_Exercise instructions_. Your answer must be the exact lines of the listing below that run from the line with "Screen dimensions: 1064x1148" to the line with "换肤 settings from", ends included, and no pictures.

_Data supplied_.
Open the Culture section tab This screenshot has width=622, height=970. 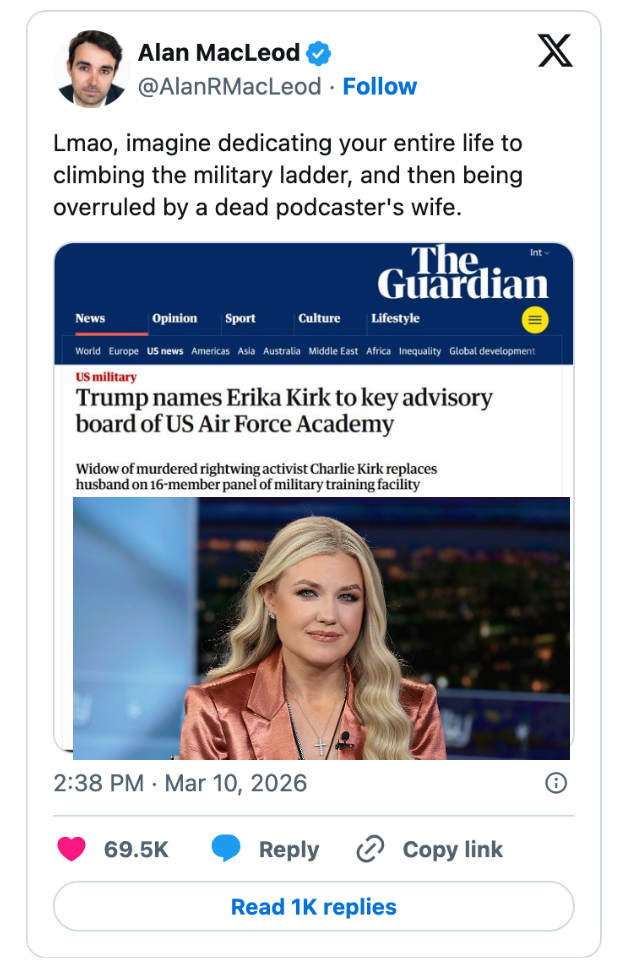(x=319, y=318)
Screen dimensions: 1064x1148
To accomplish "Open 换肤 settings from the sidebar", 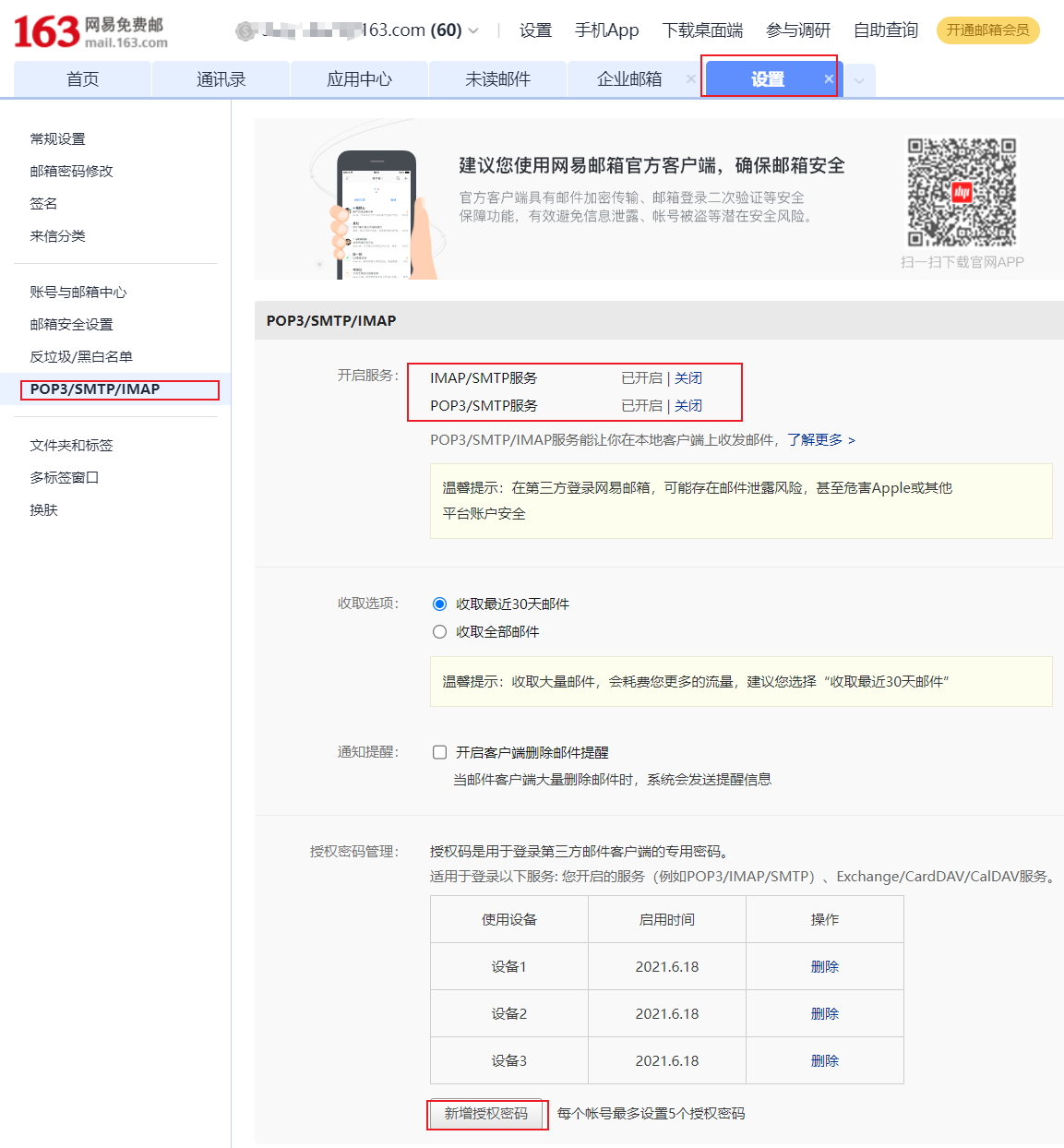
--
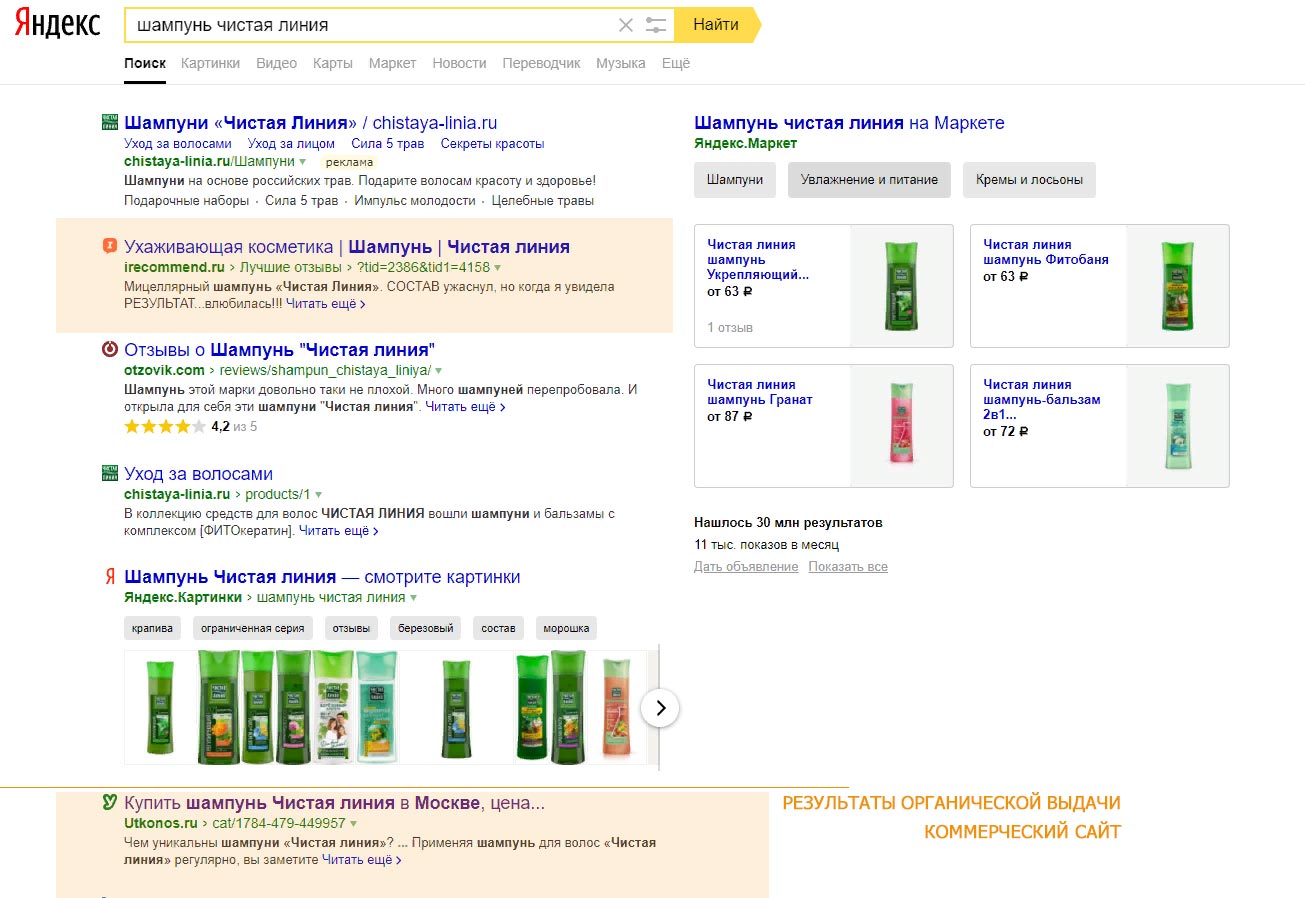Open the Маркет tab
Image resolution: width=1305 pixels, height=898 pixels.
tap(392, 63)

_Solution_.
Screen dimensions: 1064x1148
To accomplish "Open 换肤 settings from the sidebar", 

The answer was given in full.